* Objective
Report in full every line of the rows below that contains the word "each". Case counts.

* Provided data
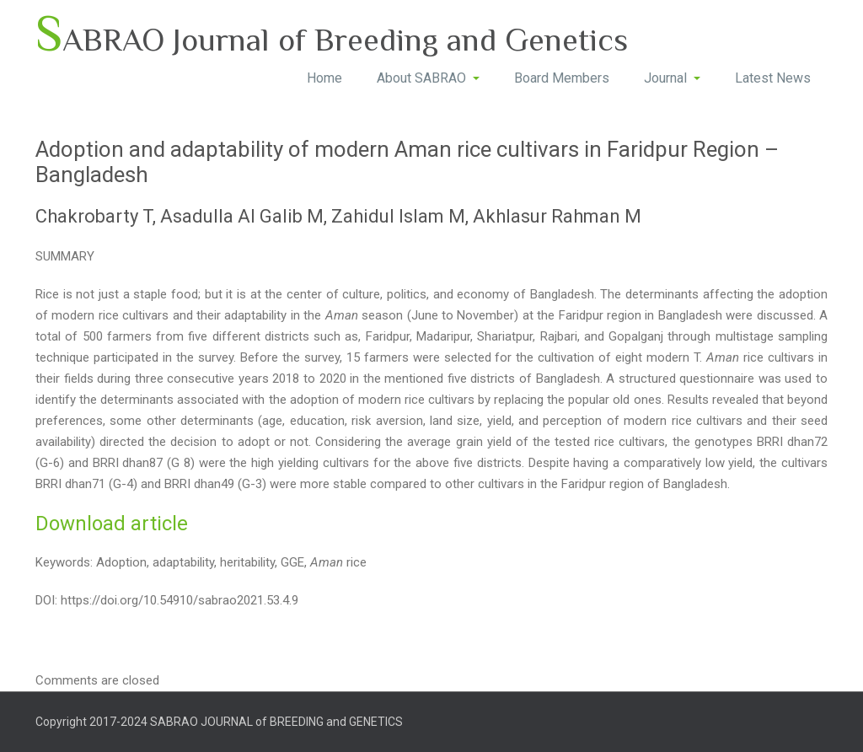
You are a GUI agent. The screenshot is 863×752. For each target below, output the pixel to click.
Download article (111, 523)
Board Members (561, 78)
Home (324, 78)
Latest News (773, 78)
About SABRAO (428, 78)
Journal (672, 78)
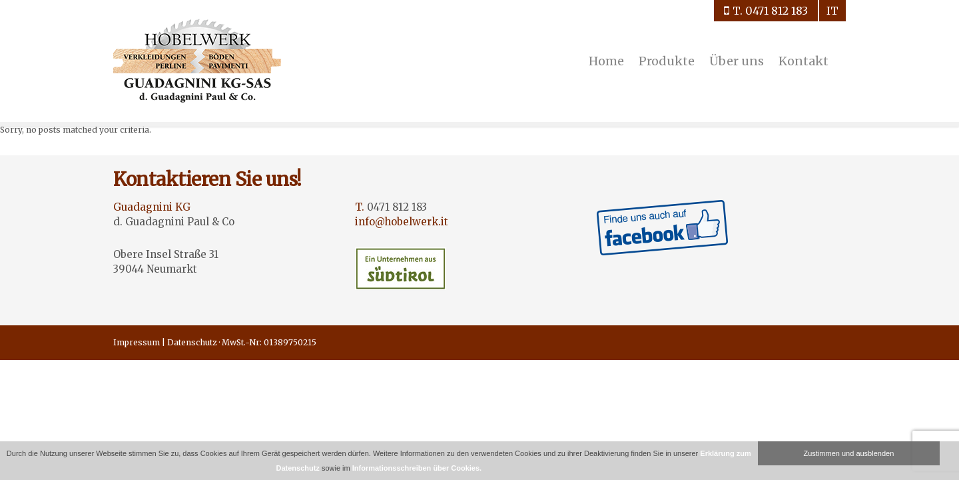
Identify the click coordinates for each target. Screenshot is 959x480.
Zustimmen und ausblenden (849, 453)
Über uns (736, 61)
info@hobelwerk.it (401, 221)
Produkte (667, 61)
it (832, 10)
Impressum (136, 342)
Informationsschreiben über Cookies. (416, 468)
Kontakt (803, 61)
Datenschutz (192, 342)
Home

* Output for this task
You are a GUI agent. The screenshot is 863×752. For each target below, output the pixel to click.
Identify the click coordinates for each target. Screenshot is 959x480.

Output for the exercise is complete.